Sentiment Analysis

4/05/2017

Sentiment Analysis

We are often interested constructing a numerical measure of the sentiment of a document.
Sentiment can be positive/negative: "This movie is great!" (+) "This movie is typical of the ones that Nicholas Cage is in" (-)

Sentiment Analysis

Sentiment can be emotional states:

"God, Nicholas Cage is such a bad actor!" (Disgust) "I wish I could just reach into the screen and throttle Nicholas Cage" (Anger) "So depressed that I'm watching my second Nicholas Cage movie week" (Sadness)

Sentiment analysis for social science research

Means of measuring sentiment analysis

Supervised machine learning - using naive Bayes, SVM, LSTMs or CNNs (neural networks)
Natural language processing

create dictionary of words associated w/ each sentiment.
calculate sentiment score using the dictionary.

Naive bayes for sentiment analysis

Any supervised ML method that we learned can be used for sentiment analysis.
For this class, we will learn how to do sentiment analyses using naive Bayes and SVMs.
We will not only learn how to classify documents by sentiment, we will also learn how to construct more fine grain sentiment metrics.

Sentiment analysis with ML: Step 1 - Identify your training data

You can identify your training data in two ways:

Unsupervised - Identify a source of labeled data OR label your own data
Semi-supervised - Use both other labeled sources of data and your own data.

Semi-supervised sentiment analysis

It is possible under some conditions to significantly improve model accuracy without inducing overfitting.
Semi-supervised learning can oftentimes help with this.
With semi-supervised learning we make use of both labeled and unlabeled data.
There are many ways to do semi-supervised learning, this is just one.

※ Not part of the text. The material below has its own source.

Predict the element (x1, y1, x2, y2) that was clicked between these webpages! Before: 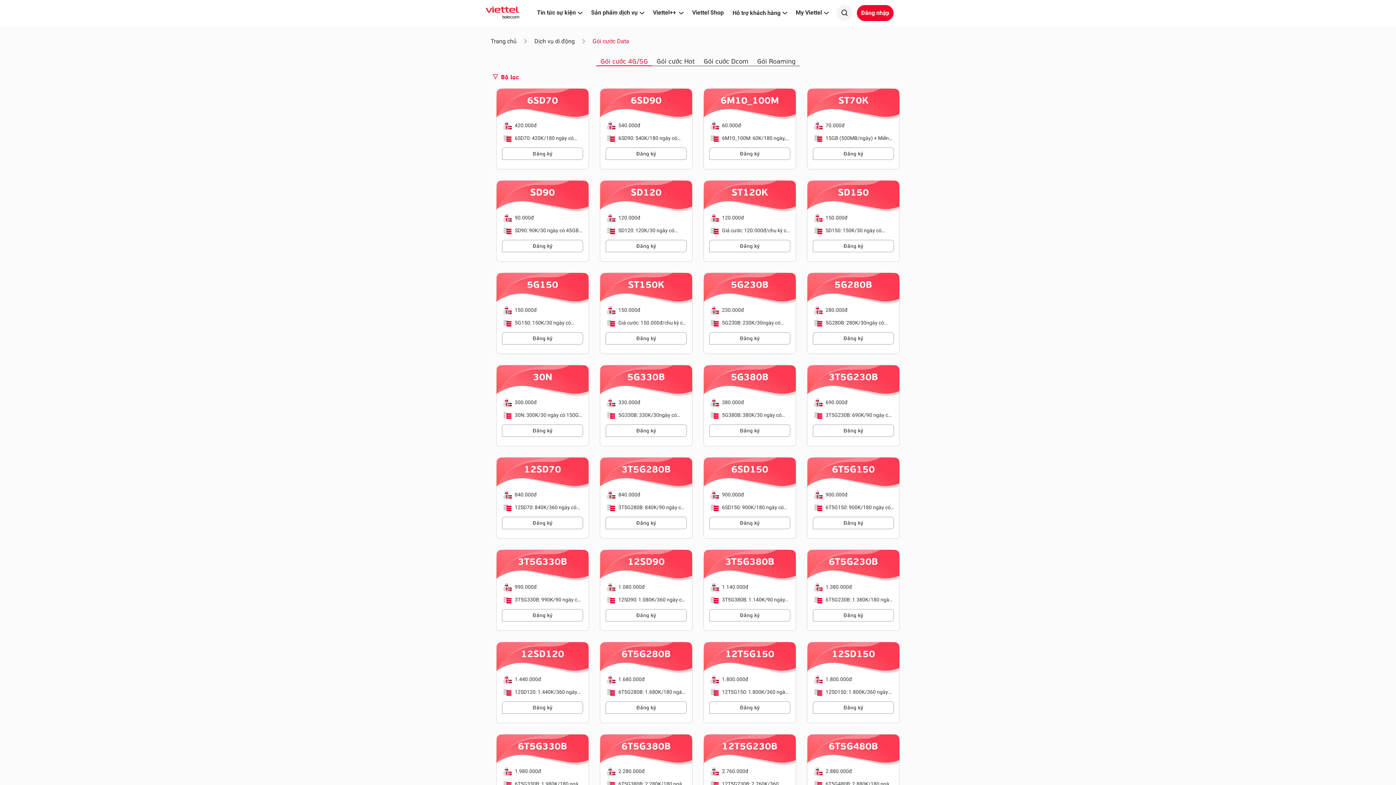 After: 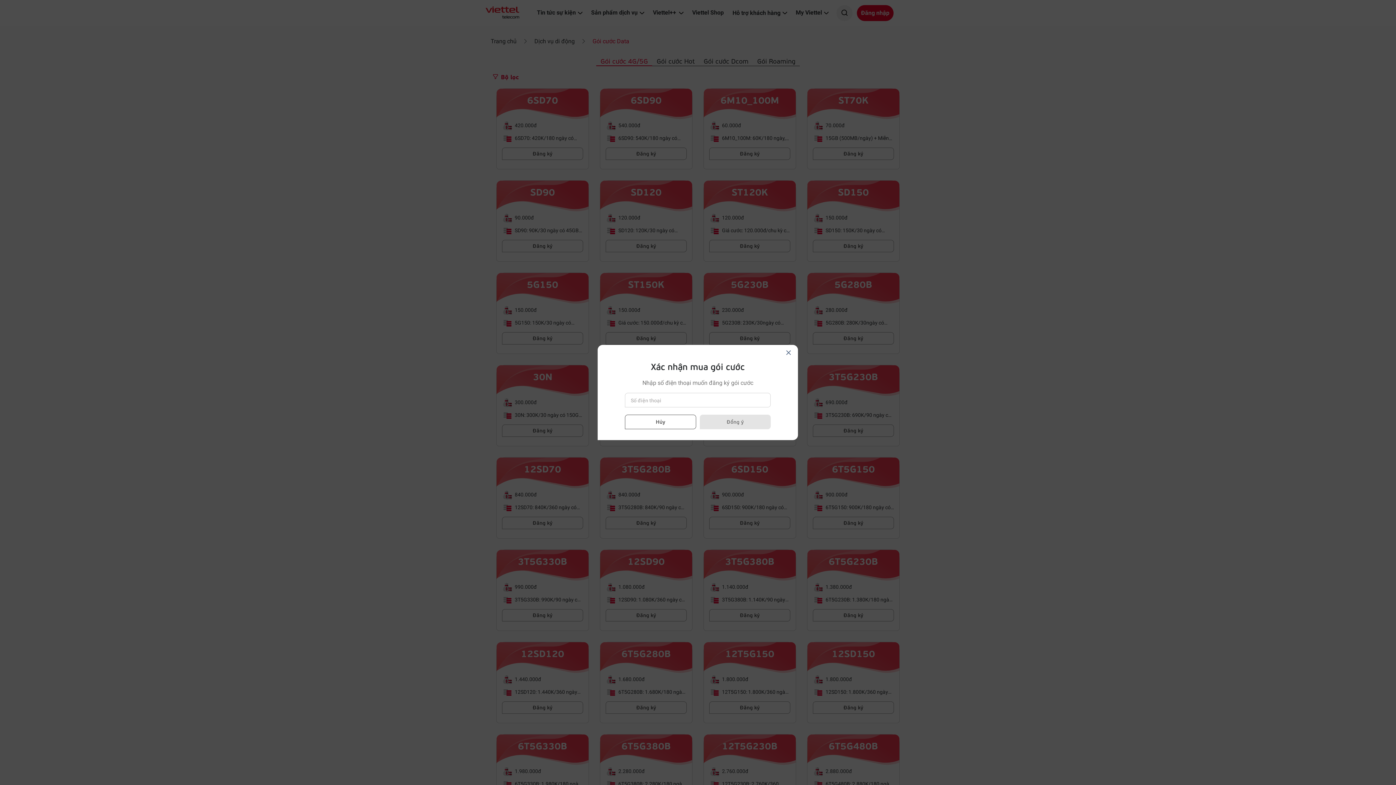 Action: label: Đăng ký bbox: (709, 332, 790, 344)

Semi-supervised sentiment analysis: steps

1)Identify a source of labeled data.

Train model.
Apply model to unlabelled data.
Use labels plus human-judgement on a subsample of the unlabelled data & retrain the model with the newly labelled data.

Review of naive Bayes: model

\[ P(C = 1|D) = \frac{P(w_{1} \cap w_{2} \cap \cdots \cap w_{k} | C = 1) P(C = 1)}{P(w_{1} \cap w_{2} \cap \cdots \cap w_{k})} \]

Likelihood and marginal likelihood

Likelihood: \[P(D|C = 1) = \prod_{i=1}^W P(w_{i}|C =1)\] Prior: \[P(C = 1)= \frac{\# D \in C_{1}}{\# D \in C_{1},C_{2}}\]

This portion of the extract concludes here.